この桜並木は播磨坂にある。冬になるとイルミネーションを身体中に巻いて青白く光っているがいまはそんなことを考える人はいない。
この桜は三井家の桜である。後ろの建物は蔵である。三蔵が並んでいる。
都会の桜はなぜに物寂しいのか。私はいつも東京の桜を見るたびに物寂しく映るのが不思議であった。
都会の桜が物寂しく映るのは、散った花が土に還れないからである。都会は土の上をコンクリートやアスファルト、タイルや石で覆ってしまい、桜はどこにも居場所がないからである。

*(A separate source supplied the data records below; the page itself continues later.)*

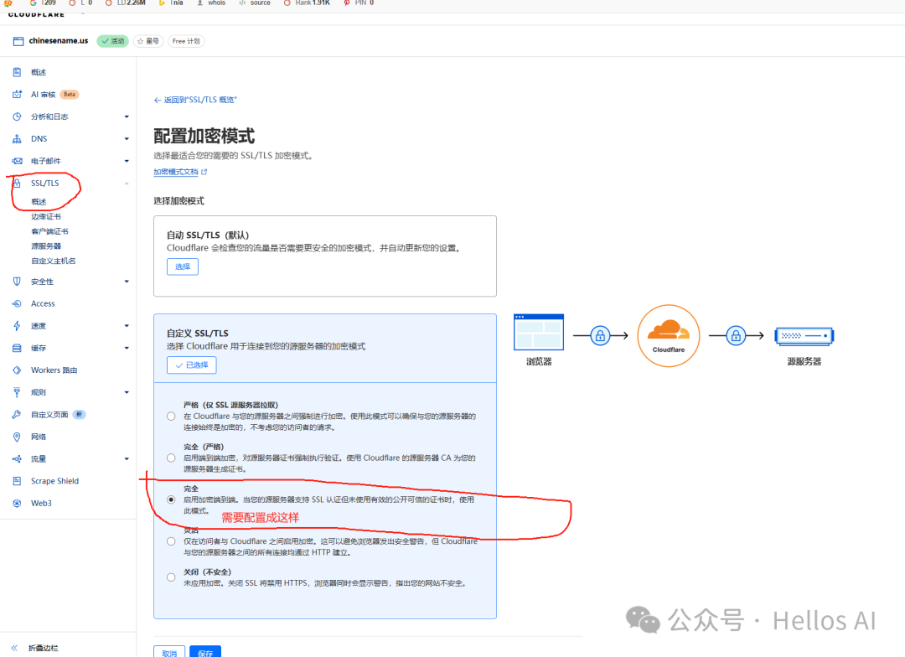Click the Workers 路由 icon
This screenshot has height=657, width=905.
[17, 370]
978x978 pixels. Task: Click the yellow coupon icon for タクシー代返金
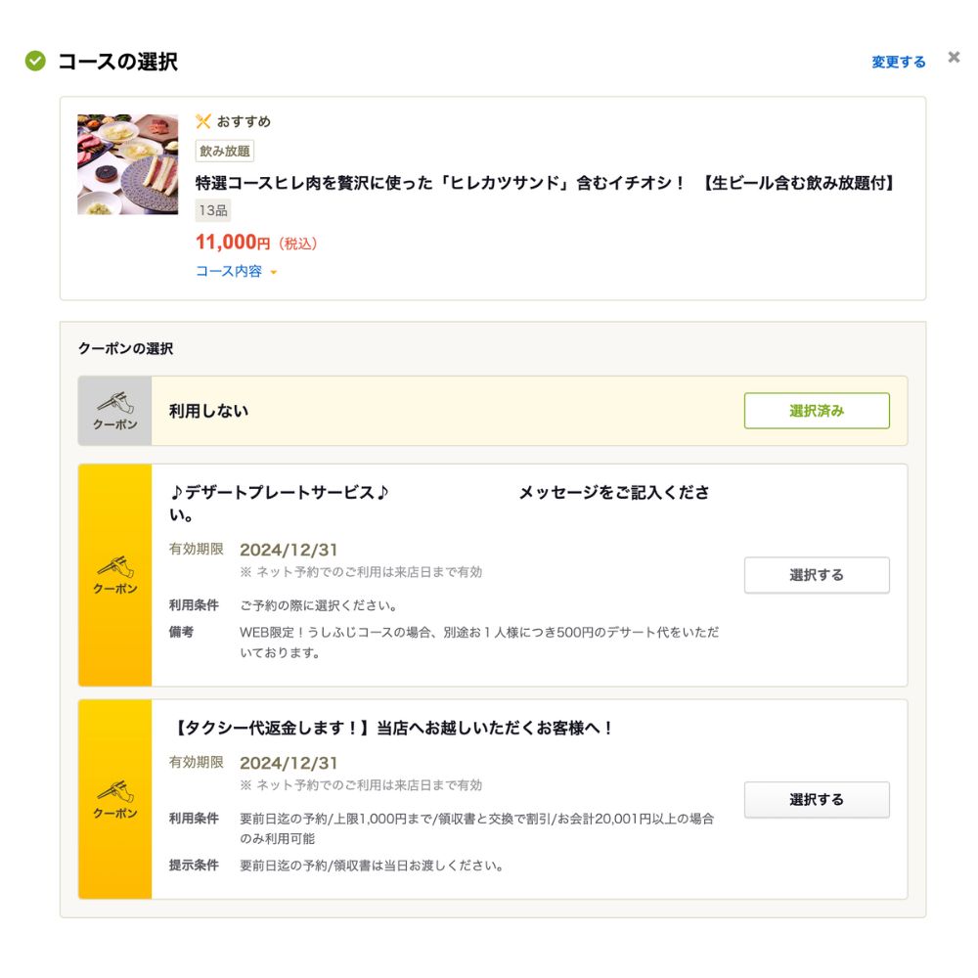pyautogui.click(x=115, y=799)
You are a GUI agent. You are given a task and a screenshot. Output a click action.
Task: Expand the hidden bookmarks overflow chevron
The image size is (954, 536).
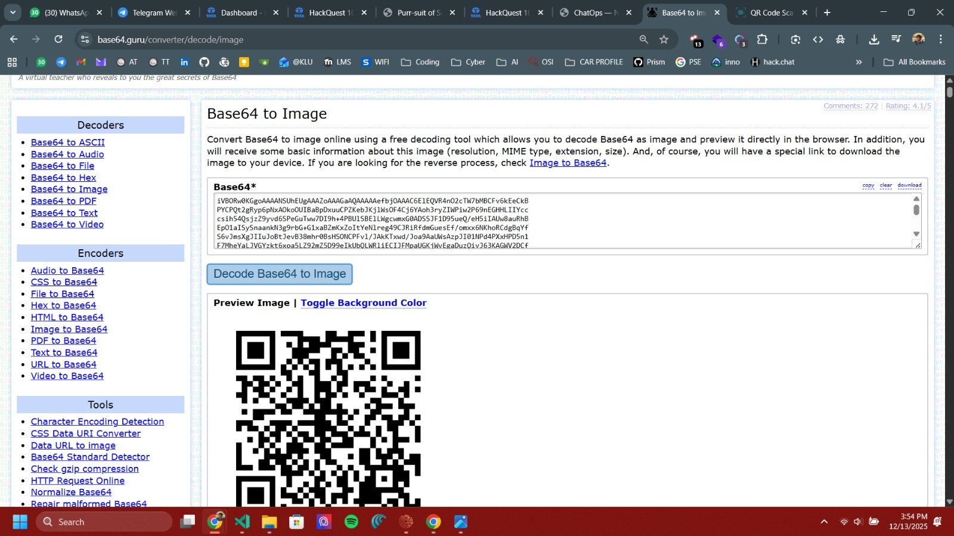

海に生きる物はすべて海に戻る。魚は死んだら身は溶けて海に還る。骨さえも年月をかけて海に戻る。地上の動物はみな土に還る。死んだら身は土になる。弱肉強食の世界では弱きものは強きものに食されて、強きものの身体の一部になる。都会の桜は土に還ることはできない。 石に落ちた桜は土に還ることも川を流れることもできない。風に吹かれて道路に吹き溜まり、コミとなって処理される。
祇園白川に咲く桜なら、京都の川に流れて溶けて川の水になることができる。
そうだ。花が一時一所にすべてを託しているのは、土に還れるからである。春の祇王寺に散った一輪の椿は、やがて土に戻ることができる。土に還った花は木の養分になって新しい命を育み新しい花を咲かせることができる。都会の桜は土に還れない。だから物寂しいのだ。
物寂しいのは桜である。桜がそう思っているから私に伝わってくる。まさに物の哀れの春爛漫である。
私は週末を使って単行本の原稿を推敲している。執筆が3週間、推敲で一週間掛かった。月曜日に出版社にメールで送って、それから次の新書版原稿に取り掛かる予定でいる。土にも海にも還れない人はどう生きたら一時一所にこの世のすべてを託することができるのか。
人は生きている間が花なのである。人間は循環しない。死んだ肉体は土にも海にも還れない。誰かに肉体を食させることもできない。だから生きていることが一番大事なのである。